Habecker is listed on Kofa High School’s Career and Technical Education page as the Nursing Services/HOSA standards teacher, and Yuma Union High School District says its CTE programs are built around state-approved courses that follow a coherent sequence leading to state standards. In practice, that means students at Kofa are not just learning about health care in theory. They are moving through a pathway designed to prepare them for the kind of work Yuma-area families depend on in clinics, hospitals and long-term care settings.

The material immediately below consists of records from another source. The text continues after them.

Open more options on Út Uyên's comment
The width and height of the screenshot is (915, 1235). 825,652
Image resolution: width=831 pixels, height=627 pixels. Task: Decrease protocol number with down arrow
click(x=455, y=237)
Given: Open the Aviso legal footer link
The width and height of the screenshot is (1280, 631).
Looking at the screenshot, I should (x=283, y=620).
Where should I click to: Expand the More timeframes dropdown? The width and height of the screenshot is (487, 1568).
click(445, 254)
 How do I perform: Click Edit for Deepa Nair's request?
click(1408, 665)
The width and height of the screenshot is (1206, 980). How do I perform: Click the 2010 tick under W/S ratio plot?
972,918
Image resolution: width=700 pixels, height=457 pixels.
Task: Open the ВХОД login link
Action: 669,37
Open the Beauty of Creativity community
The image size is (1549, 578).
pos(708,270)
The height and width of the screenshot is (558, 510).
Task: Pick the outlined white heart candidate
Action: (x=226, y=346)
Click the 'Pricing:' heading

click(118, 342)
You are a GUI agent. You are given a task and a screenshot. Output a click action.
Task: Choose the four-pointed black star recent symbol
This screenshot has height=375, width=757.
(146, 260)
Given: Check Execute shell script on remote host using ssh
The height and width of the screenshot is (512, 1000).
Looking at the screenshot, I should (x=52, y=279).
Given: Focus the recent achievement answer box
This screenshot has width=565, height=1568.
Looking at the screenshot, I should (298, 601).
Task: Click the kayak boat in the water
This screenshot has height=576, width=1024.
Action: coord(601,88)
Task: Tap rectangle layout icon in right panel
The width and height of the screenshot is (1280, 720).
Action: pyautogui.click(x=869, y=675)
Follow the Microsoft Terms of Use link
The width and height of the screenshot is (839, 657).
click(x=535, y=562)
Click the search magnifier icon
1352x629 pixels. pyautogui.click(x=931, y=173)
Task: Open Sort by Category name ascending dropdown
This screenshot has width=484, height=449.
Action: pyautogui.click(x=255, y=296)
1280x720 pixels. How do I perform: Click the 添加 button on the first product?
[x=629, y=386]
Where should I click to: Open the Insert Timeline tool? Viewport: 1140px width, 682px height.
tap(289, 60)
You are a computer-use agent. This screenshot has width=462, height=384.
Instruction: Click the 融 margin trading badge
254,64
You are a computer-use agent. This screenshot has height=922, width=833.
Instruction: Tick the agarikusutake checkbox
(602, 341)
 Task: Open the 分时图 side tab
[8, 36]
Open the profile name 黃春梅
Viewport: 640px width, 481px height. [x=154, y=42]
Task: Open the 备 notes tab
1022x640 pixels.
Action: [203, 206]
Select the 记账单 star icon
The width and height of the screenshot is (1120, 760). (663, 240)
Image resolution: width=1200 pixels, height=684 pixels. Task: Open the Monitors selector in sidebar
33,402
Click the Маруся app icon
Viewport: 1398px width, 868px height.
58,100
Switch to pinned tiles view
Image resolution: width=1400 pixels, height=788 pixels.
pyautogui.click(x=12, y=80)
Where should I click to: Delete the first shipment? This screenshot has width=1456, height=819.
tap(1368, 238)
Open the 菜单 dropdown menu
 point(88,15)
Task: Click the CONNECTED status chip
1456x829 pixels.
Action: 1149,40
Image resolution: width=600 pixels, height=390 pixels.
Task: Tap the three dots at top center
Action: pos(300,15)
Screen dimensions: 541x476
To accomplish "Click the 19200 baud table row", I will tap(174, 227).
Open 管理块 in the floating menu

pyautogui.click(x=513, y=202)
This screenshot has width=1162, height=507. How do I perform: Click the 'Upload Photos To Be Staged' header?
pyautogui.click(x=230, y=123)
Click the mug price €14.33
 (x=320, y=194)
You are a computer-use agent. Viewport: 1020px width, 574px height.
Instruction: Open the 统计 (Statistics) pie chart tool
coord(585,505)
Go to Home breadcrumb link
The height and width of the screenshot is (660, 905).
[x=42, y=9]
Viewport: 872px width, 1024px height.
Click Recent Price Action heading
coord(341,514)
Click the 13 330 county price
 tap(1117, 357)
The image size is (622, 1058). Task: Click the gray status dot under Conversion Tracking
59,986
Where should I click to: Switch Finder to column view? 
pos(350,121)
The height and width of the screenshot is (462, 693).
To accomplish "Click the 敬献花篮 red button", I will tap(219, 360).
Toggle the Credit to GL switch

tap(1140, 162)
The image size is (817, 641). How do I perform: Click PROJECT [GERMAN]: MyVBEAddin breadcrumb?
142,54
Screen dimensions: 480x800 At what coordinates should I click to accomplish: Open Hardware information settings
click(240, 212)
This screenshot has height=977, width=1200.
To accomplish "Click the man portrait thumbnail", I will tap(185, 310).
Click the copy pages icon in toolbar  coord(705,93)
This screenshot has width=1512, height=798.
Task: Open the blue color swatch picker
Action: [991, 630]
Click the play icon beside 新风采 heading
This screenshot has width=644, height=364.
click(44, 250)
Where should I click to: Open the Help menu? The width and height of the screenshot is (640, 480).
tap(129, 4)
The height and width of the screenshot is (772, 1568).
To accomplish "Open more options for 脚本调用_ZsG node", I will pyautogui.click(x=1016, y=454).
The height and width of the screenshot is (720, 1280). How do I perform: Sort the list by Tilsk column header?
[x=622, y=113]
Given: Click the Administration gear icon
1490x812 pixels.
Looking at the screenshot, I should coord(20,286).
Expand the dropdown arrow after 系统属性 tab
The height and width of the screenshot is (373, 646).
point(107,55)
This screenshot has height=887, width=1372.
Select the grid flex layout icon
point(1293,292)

The HOSA history contest was a one-time competition tied to Arizona HOSA’s 2026 State Leadership Conference and created to mark HOSA’s 50th anniversary. Arizona HOSA says the organization was founded in 2005 and has helped more than 20,000 students prepare for health-care careers. Habecker’s win among other Arizona HOSA advisors underscored the role teachers play in building that workforce track long before students enter an interview room or a clinical rotation.

Kofa’s program has already shown results beyond Habecker’s individual award. In February 2026, the Kofa High School HOSA-Future Health Professionals team took first place in Community Awareness at the Regional Leadership Conference, adding another sign that the school’s health-science pathway is producing student success, not just classroom instruction. For Yuma County, that matters because health-care employers need graduates who arrive with the basics already in place, and students need training that connects directly to real careers close to home.

The district’s announcement placed Habecker’s win alongside other student achievements, a reminder that Kofa’s CTE work is part of a larger effort to connect classroom learning with the local economy. In a city where health-care access and job growth are both community priorities, Habecker’s statewide recognition reflects something more lasting than an individual prize: a program helping Yuma students step toward the region’s medical workforce.